Anita Page 1996 Interview Part 5 of 9. Videographed by Luke Sacher, interviewed by Carole Langer at Anita Paige’s home in Pasadena CA.
Anita Evelyn Pomares (August 4, 1910 — September 6, 2008), better known as Anita Page, was a Salvadoran-American film actress who reached stardom in the last years of the silent film era. She became a highly popular young star, reportedly at one point receiving the most fan mail of anyone on the MGM lot. When Page died in 2008 at age 98, she was the last surviving “famous” film star of the silent era except for child actresses such as Baby Peggy and Baby Marie. A few silent leading ladies who did not achieve wide fame survive her. She was referred to as “a blond, blue-eyed Latin” and “the girl with the most beautiful face in Hollywood” in the 1920s.
Page entered films with the help of friend, actress Betty Bronson. Page’s picture was spotted by a man who handled Bronson’s fan mail who was also interested in representing actors. With the encouragement of her mother, Page telephoned the man who arranged a meeting for her with a casting director at Paramount Studios. After screentesting for Paramount, Page also tested for MGM. After being offered a contract for both studios, Page decided on MGM. Page’s first film for MGM was the 1928 comedy-drama Telling the World, opposite William Haines. Her performances in her second MGM film, Our Dancing Daughters (1928) opposite Joan Crawford (with whom she appeared in three films), and The Broadway Melody (1929) opposite Bessie Love were her greatest successes of the period, and her popularity allowed her to make a smooth transition into talking pictures.

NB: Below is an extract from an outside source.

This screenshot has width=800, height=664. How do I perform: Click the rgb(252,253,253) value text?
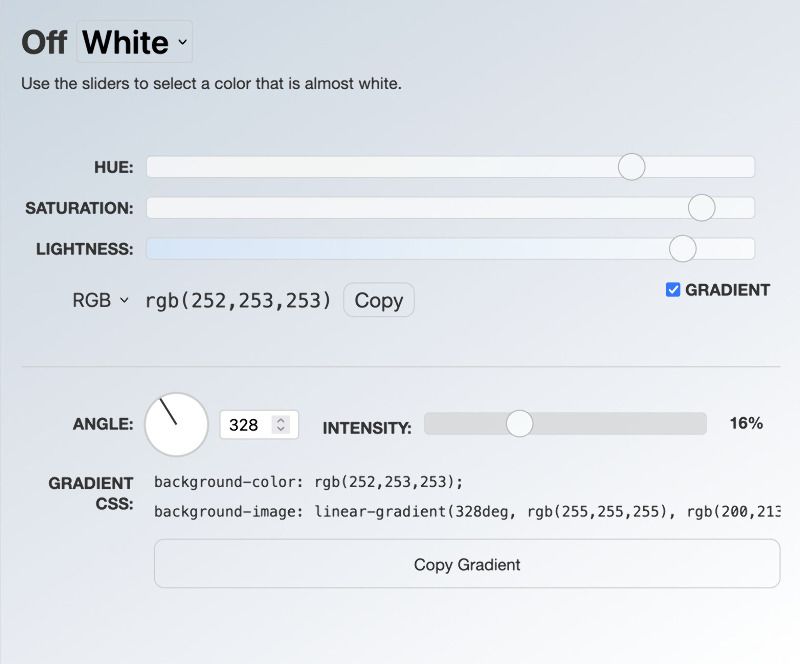(x=238, y=300)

She was the leading lady to Lon Chaney, Buster Keaton, Robert Montgomery, and Clark Gable (among others) and during the early 1930s, she was one of Hollywood’s busiest actresses. She was involved briefly with Gable romantically during that time. At the height of her popularity, she was receiving more fan mail than any other female star, with the exception of Greta Garbo, and received multiple marriage proposals from Benito Mussolini in the mail.